Truckee hair salon changes hands, continues to serve customers old and new |

Truckee hair salon changes hands, continues to serve customers old and new

Rebecca O’Neil
Special to the Sierra Sun

Melissa Cox sold her business — the Truckee hair salon Coupe Sixty-One — and is moving to Mexico. The single mother of a 9 year old is one of many left with limited options caused by financial strain related to COVID-19. Unlike businesses across the state that laid off their employees and closed up shop, however, Coupe Sixty-One will remain in operation and in the trusted hands of one of its stylists, Anna Larson.

Challenges of being a single mother, business owner

“Basically I’m a full time single mother, meaning I have no child support, no one to help me take him while I work and due to COVID I basically had to stop working because I have no physical help,” Cox said, lamenting the closure of Boys and Girls Club of North Lake Tahoe.

Cox said unlike other parents with careers that could allow them to work from home, a stylist’s job does not translate to virtual platforms.

Cox said the salon, which grew from four to seven chairs by December of 2019, costs roughly $3,000 a month to operate, with insurance and tax.

Cox said she knew she was going to have to leave her seven year-old business in May, when schools began to discuss continuing remote learning into the fall semester. And yet, Cox had signed on a lease that would last two more years. Between her obligations to her son and her job, Cox said she was beginning to feel trapped.

Cox said the property managers were not offering rent relief and suspects that her small business loan was rejected because she didn’t ask for “enough” money.

Cox said friends and neighbors offered childcare, but plans always seemed to fall through.

“They’d offer and then a week later I would hear ‘little Joey got exposed and we’re quarantining for a few weeks,’” Cox said. “I learned over and over, you can’t rely on anyone but yourself.”

Cox said one of a few silver linings to her transition abroad was the ability to confide in her stylist in an honest manner.

“I felt comfortable being vulnerable and telling [Larson] I have no idea what to do, and for her to say, ‘I want it. Let me take it,’” Cox explained, “It’s bittersweet.”

Cox said her obligation to her son precedes all.

That is why she was calling from Capitola, right before crossing the southern border with an end destination just an hour north of Cabo, called Todo Santo.

“Apparently there’s a huge Truckee population in Todo Santos,” Cox said. “And we know a little boy there, so my son is excited.”

New beginnings

Larson, who owned and operated a salon in Maui, said she was grateful to be in a position to seize this opportunity and continue Coupe Sixty-One’s operations.

“When I left Maui, I did so because it was time to get off the island and start a family,” Larson said. “I didn’t want that tension.”

Larson said her children are now 12 and 15, and their remote learning experience is somewhat self-directed.

“I have a lot in me that I can put into a creative endeavor like this,” Larson said. “I have more space to focus on what’s mine again.”

Larson said her investment has already been rewarded. The salon receives new calls every day.

“I have tremendous faith in this industry,” Larson explained. “I’ve done hair for 25 years, through all kinds of different economies and it’s a strong business.”

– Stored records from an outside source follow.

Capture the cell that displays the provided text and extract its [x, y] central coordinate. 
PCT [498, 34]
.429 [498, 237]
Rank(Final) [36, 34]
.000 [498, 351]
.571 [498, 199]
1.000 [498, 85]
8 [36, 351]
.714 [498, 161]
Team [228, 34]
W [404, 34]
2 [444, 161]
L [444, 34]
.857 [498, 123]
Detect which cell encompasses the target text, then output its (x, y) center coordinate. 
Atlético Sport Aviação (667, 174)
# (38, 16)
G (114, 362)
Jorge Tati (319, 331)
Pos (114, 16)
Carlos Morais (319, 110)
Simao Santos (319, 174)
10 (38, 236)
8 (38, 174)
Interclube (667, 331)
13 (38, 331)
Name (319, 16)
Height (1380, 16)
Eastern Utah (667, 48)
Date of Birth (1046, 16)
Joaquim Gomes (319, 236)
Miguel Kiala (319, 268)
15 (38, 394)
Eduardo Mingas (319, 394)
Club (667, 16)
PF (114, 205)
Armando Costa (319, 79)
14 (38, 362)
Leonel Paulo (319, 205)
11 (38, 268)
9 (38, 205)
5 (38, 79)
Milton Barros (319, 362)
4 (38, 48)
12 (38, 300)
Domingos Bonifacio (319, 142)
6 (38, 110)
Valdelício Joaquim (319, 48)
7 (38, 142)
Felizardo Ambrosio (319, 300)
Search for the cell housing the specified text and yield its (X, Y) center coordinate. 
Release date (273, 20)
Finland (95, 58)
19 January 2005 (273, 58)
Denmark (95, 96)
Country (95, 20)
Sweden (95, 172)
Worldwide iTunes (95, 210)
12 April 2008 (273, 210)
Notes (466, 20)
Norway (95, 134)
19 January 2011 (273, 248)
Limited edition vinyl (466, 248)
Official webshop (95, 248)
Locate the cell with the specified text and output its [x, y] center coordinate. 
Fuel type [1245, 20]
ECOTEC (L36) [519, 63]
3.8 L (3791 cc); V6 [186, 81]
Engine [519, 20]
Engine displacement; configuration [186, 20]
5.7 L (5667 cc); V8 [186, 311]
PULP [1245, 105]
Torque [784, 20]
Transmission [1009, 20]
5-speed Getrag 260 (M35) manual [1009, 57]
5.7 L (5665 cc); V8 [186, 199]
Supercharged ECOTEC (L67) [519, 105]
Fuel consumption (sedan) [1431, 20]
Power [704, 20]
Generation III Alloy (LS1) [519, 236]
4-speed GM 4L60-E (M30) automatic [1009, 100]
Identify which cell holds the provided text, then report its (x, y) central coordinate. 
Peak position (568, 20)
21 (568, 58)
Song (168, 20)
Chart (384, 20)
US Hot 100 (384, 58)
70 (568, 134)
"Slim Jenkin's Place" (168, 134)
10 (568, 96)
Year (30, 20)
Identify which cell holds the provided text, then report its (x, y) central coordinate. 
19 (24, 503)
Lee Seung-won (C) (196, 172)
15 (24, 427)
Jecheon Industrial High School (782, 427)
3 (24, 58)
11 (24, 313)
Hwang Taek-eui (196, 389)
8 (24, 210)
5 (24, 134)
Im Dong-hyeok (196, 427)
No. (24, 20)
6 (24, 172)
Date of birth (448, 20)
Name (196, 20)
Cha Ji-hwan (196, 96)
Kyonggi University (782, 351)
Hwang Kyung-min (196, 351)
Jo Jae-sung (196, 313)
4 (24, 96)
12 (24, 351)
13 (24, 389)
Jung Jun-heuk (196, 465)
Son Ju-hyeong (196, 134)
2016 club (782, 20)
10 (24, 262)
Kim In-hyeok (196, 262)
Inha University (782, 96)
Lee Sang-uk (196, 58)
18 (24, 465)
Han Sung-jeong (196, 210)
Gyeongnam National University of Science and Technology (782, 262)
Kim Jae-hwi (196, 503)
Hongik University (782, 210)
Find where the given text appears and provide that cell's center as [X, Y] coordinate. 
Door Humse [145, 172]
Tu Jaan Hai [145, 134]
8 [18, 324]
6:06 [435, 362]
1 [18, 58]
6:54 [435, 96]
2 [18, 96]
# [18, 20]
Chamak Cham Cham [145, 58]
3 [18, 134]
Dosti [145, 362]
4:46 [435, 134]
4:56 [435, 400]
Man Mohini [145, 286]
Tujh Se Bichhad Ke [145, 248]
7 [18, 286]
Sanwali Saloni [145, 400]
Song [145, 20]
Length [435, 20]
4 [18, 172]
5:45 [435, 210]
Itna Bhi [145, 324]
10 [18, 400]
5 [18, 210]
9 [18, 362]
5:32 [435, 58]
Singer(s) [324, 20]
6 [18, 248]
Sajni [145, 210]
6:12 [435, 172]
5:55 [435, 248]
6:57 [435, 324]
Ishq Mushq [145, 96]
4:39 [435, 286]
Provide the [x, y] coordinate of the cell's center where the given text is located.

Larson said in times like these, self care has only become more important, as evidenced by customers driving beyond county lines to receive services when salons first opened back up in Truckee in June.

Larson laughed at how the beauty — or self-care — industry was the most talked about sector during the economic shut down.

“It was kind of hilarious,” Larson said. “As an adult, there’s a nurturing component that goes with it. We all need to sit down a minute and take a moment for our selves so we don’t fray out.”

Larson said she is more than happy to utilize the space that her former boss curated.

“Melissa put a lot of love into the salon and I’m excited to step into role and that it wasn’t something she just had to walk away from,” Larson said. “It’s an amazing feeling when you create something in the community and you leave and it continues to thrive.”

Smooth transfer

The regulars of Coupe Sixty-One certainly appreciate the smooth business transfer.

Cassie Hebel, a long-time customer and the executive director for the Truckee Downtown Merchants’ Association, got a pixie cut before quarantine so she has not returned to the salon since before March.

Even so, Hebel said “the transition feels like a win-win.”

“In the uncertainty, newness can happen,” Hebel said.

Carmen Carr, another customer in the area and longtime client of Cox, said she is a direct beneficiary of Larson’s decision too.

“She doesn’t want to disappoint clientele,”

Carr said, “and she’s very accommodating.”

Carr said the present situation is an important opportunity to focus on local businesses to ensure their survival.

“If we focus on our responsibilities as locals this economy will not only survive, it will thrive,” Carr said. “It’s not just coming here and playing here, it’s coming here and rooting there.”

Rebecca O’Neil is a staff writer with The Union, a sister publication of the Sierra Sun.